Pull every line of the entries that has the word "button".

Dataset records ->
========================
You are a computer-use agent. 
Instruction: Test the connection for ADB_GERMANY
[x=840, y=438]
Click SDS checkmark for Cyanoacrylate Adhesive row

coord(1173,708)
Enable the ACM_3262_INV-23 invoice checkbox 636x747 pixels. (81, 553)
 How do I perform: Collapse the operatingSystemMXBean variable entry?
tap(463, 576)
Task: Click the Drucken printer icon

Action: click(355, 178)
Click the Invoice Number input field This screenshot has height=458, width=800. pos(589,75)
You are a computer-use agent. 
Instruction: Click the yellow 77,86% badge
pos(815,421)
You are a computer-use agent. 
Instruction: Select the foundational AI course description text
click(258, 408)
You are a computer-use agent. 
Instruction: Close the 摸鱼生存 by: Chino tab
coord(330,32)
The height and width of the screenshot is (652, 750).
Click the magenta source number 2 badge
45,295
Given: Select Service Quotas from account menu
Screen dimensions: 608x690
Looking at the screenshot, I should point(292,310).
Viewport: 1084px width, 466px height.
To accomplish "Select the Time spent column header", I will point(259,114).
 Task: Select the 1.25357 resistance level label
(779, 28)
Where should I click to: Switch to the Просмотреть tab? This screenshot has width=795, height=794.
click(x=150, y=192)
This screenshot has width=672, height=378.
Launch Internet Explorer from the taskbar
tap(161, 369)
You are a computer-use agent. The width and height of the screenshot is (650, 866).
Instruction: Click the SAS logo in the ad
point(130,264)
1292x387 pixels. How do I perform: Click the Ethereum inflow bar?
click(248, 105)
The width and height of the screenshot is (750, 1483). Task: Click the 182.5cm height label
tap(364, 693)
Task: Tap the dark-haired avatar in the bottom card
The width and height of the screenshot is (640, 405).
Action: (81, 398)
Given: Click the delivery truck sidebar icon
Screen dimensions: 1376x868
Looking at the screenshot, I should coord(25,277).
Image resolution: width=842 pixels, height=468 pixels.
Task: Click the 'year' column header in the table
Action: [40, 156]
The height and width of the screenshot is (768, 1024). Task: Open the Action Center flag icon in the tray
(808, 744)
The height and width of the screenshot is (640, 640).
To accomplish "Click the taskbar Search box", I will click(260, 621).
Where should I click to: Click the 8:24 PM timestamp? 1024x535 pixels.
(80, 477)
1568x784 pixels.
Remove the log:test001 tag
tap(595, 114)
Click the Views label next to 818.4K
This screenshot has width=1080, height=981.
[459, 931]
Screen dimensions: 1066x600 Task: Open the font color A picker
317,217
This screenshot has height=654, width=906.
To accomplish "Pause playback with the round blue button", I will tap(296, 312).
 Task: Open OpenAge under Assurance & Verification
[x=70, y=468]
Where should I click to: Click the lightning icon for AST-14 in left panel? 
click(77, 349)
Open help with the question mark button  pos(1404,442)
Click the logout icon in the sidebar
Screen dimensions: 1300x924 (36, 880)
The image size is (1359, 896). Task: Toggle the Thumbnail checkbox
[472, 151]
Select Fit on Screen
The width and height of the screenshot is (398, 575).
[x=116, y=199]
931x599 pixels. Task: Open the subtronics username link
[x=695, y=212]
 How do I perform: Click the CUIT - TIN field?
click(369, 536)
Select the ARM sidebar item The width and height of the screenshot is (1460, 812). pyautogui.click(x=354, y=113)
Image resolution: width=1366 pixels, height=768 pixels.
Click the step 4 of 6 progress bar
========================
Answer to this task ->
To accomplish "Pause playback with the round blue button", I will tap(296, 312).
Open help with the question mark button  pos(1404,442)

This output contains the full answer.